We’re only a few weeks away from what’s been dubbed the most wonderful time of year. And that means we’re only a few weeks away from one of the most stressful times of the year: corporate gift-giving season. 

In an effort to restore some wonder to corporate gift-giving, we’ve compiled a guide to help navigate through—what can be—a turbulent time of year. 


Should you? And if yes, why? These are the two most common questions when deciding if you should or should not buy corporate gifts for your clients or co-workers.

Let’s start with the answer first. Should you? In a word, yes. No matter how our society changes and business evolves, it’s still a great idea to show your clients that you appreciate them. As my father likes to say, “you’ve got to take care of those that take care of you.” Good advice.

What about your co-workers? Don’t feel like you have to buy a gift for the whole company, but consider getting a small token for the people you work closest with. Again, this shows your appreciation, but more than that it also spreads goodwill in your office. When you spend eight or more hours per day, five days per week, fifty weeks per year, goodwill is always a good thing.


What type of gift should you offer your clients? There are a few rules on this, and one in particular I’ve heard many, many times. Don’t take the cheap route.

**Extracted data**

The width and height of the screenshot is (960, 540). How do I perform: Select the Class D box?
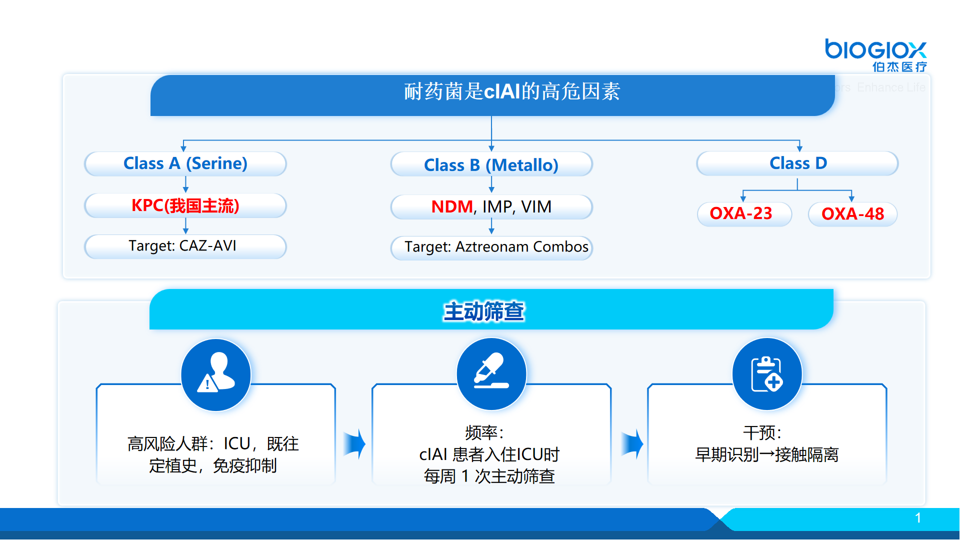(797, 163)
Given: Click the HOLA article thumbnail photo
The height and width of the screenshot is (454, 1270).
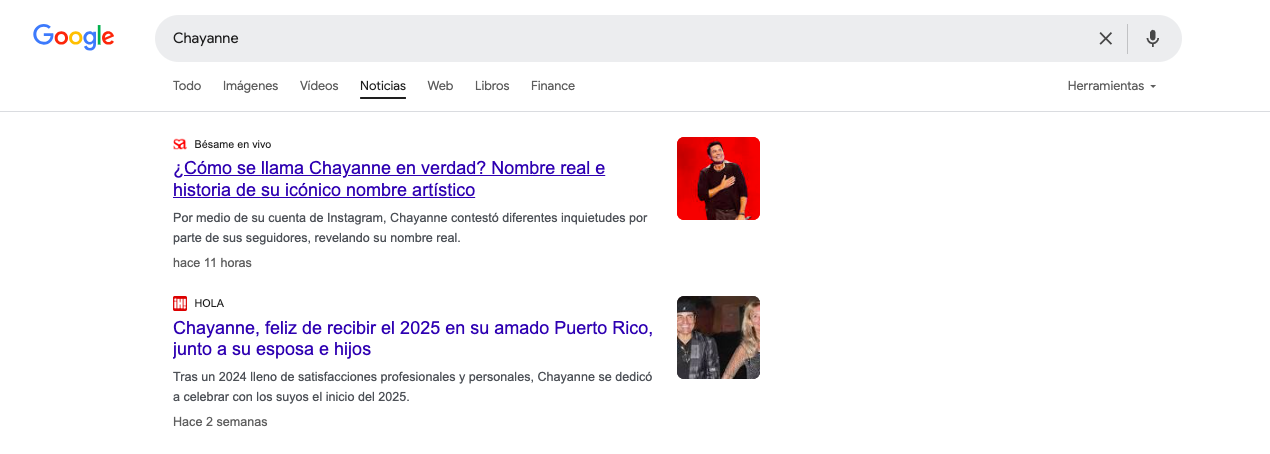Looking at the screenshot, I should (718, 337).
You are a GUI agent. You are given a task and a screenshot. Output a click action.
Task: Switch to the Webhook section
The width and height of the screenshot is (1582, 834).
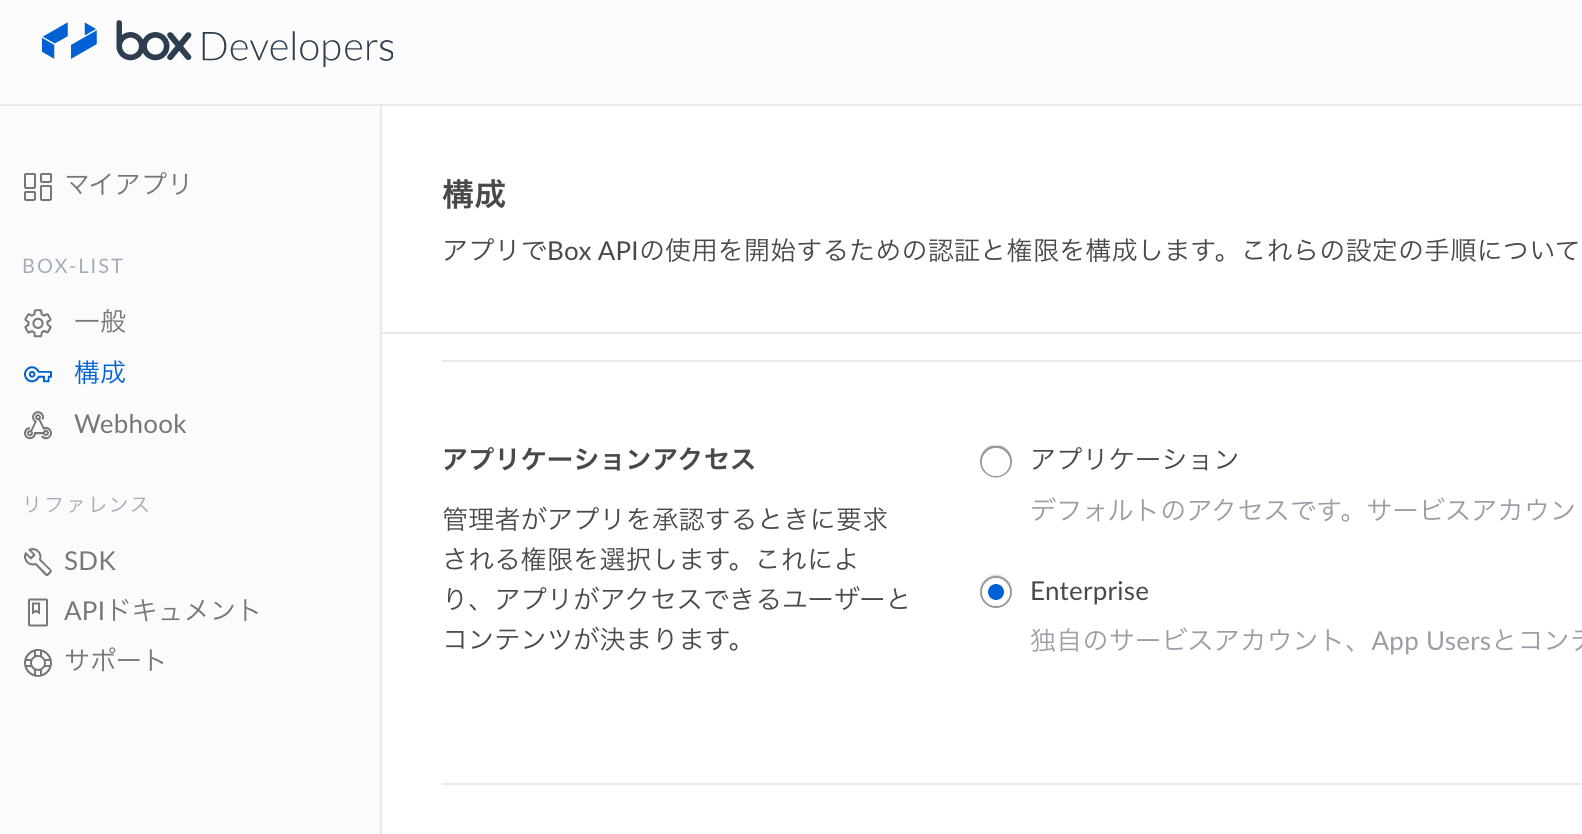pos(129,424)
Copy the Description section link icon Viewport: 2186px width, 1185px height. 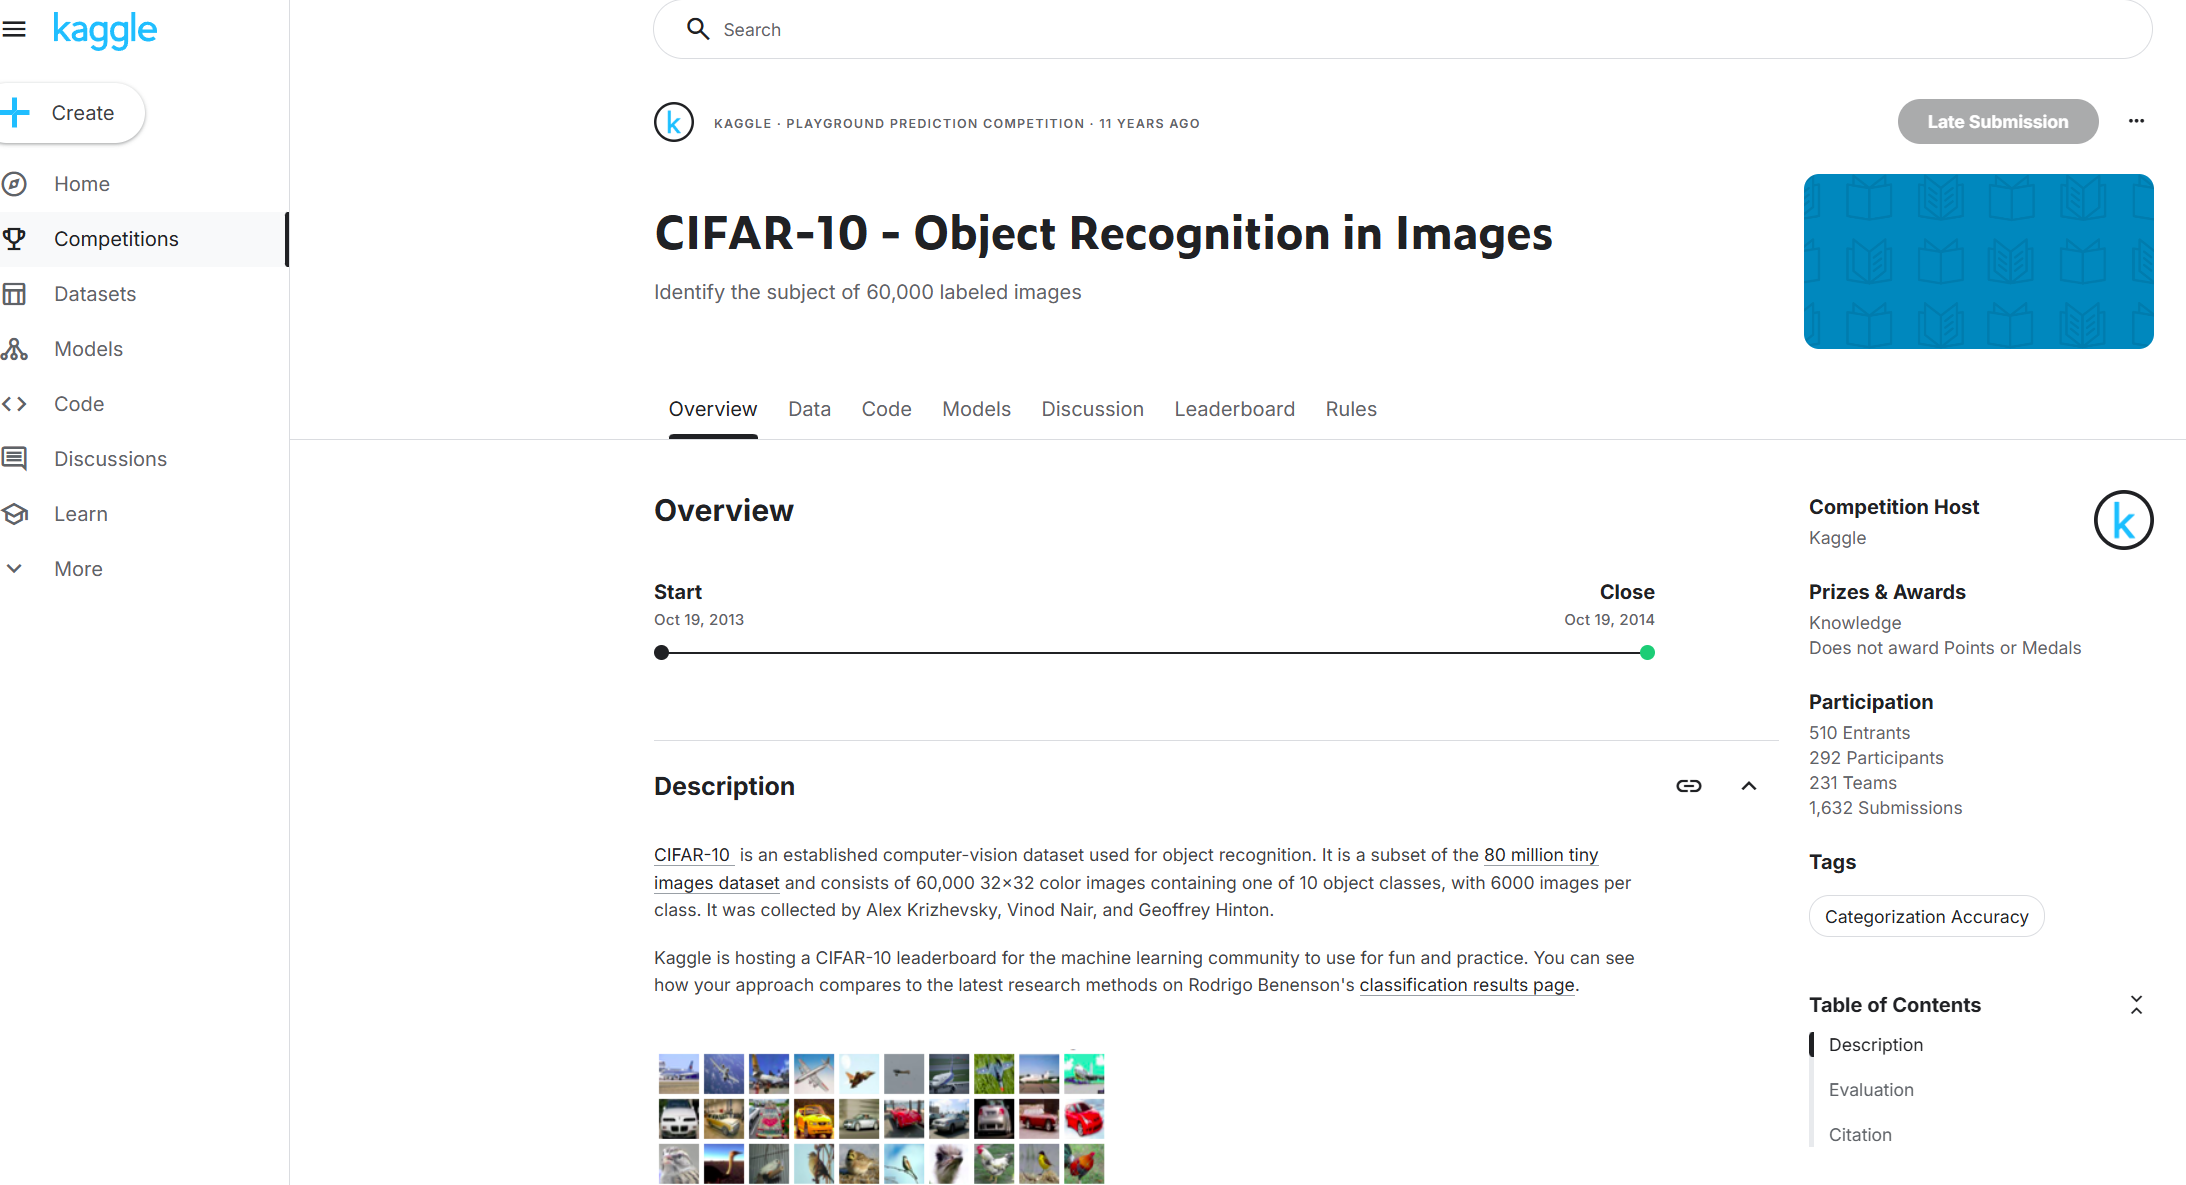[1688, 786]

**Problems**
1. Decide whether each statement agrees with the passage on corporate gift-giving, answering yes or no and quoting the words of the passage that settle it: (a) The passage recommends giving gifts to clients. (b) The passage says a gift should be bought for everyone in the company. (c) The passage advises choosing inexpensive gifts for clients.
2. Write the next part of the passage on corporate gift-giving, picking up after its final sentence.
The records were taken from a different source than the passage on corporate gift-giving.

**Solved problems**
1.
(a) Yes: "Should you? In a word, yes."
(b) No: "Don’t feel like you have to buy a gift for the whole company"
(c) No: "Don’t take the cheap route."

2.
First, everyone can recognize a cheap gift.  We all know how much that pen with your company logo cost, and it’s barely more than the postage you paid to mail it to your client. However, if you want to spend Q1 trying to replace the customers you lost in Q4 due to your poor choice of a “gift,” by all means, go for the pen—or better yet, the squishy stress ball.

Second—and this one is a biggy—make it personal. This may require you to use a little time and put in a little thought. But then again, these gifts are for the people that keep your business afloat, so what is it to give a little?

Years ago, I had a client who loved two things in particular. He loved to eat at the same restaurant, and he loved a certain sports team. Where did we meet for lunch? You guessed it. What did I attempt to acquire every year? Right again, tickets to a game. He never expected it, and it was not conditional on our business relationship, but it felt good to give a gift that I knew would be appreciated.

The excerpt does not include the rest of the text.